Well, I have always been grateful that my parents divorced, especially after I got older and realized what a screw up my father was (and yes, I saw him regularly after my parents divorced). Working in an ER, I cannot tell you how many abused women come in and tell us they are staying in the marriage “for the sake of the kids”. Some marriages are not worth saving, and some definitely should NOT be saved. When I read this stuff, I always wonder if they are factoring in economic status, the home life pre-divorce, or what the psychological background of the parents happens to be (which does have a genetic effect on how the kids turn out), or any number of other factors that can play a role in how children turn out. Or hey, if you are talking about the 40% of fathers who don’t see their kids after a divorce, how many of those don’t because a)a woman is trying to protect her child from an abusive man, or b) the guy just walked away - which shows just how dedicated he was to that kid in the first place, huh? What a lovely parent he would have been to that child! Let’s see an article on how many fathers/mothers actually pay their court-ordered child support. Way to load a guilt trip onto parents out there who divorce BECAUSE it was the right thing for their kids!!
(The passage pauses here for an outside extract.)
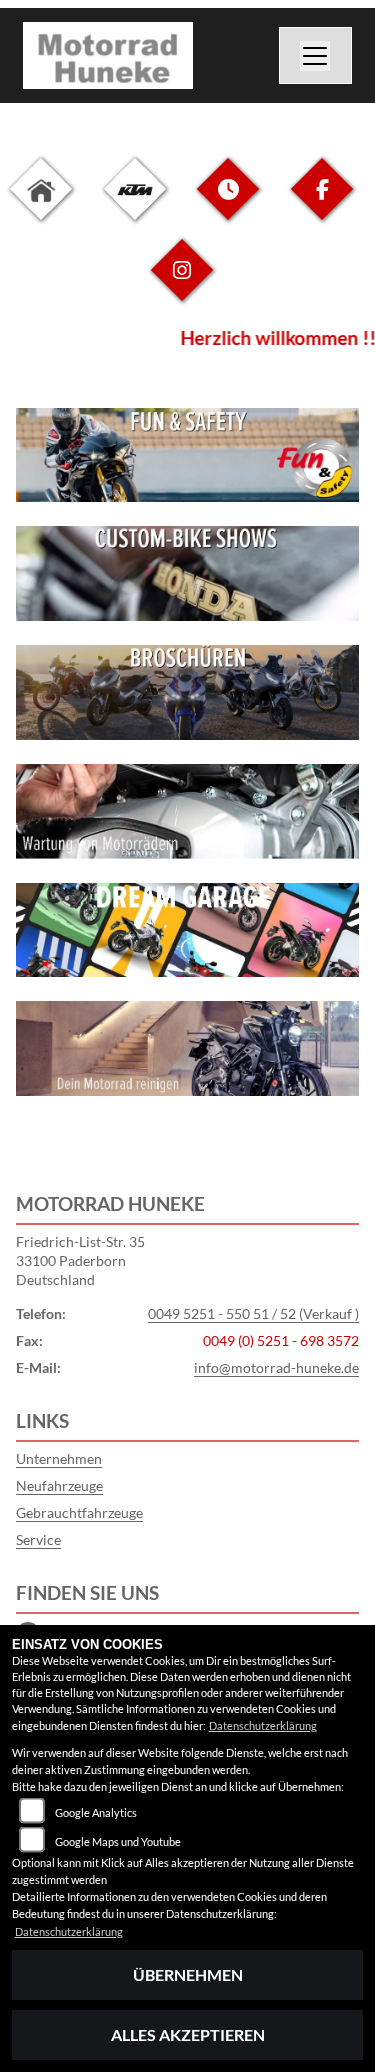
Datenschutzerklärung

Dd April 27, 2010, 9:14 PM

How about those like me, lesbian moms whose ex decides to torture the non biological parent who has no legal right of access to the kids despite planning/paying for insemination and continue to financially support the kids but get limited and finally no access to kids who call them mom. My ex is just downright cruel to the kids and I.

Katie's Mom May 17, 2010, 12:54 PM

Well, you know what they say - There are lies, damn lies, and statistics. This little “photo essay” does nobody any favors by pulling out a few numbers that support an overly simplistic point of view.
As other comments point out, there are no numbers here to support the many reasons why, in many cases, divorce is the best thing for the children and the parents.
While two parents in a loving relationship is a great way to raise a child, what about the consequences to the child of living with two parents who can’t stand each other?
There are as many “right” way to raise a child as there are individual parents and children. It is not productive to try to throw numbers at the situation to try to force a single solution on everyone.
In this case, one size definitely does not fit all.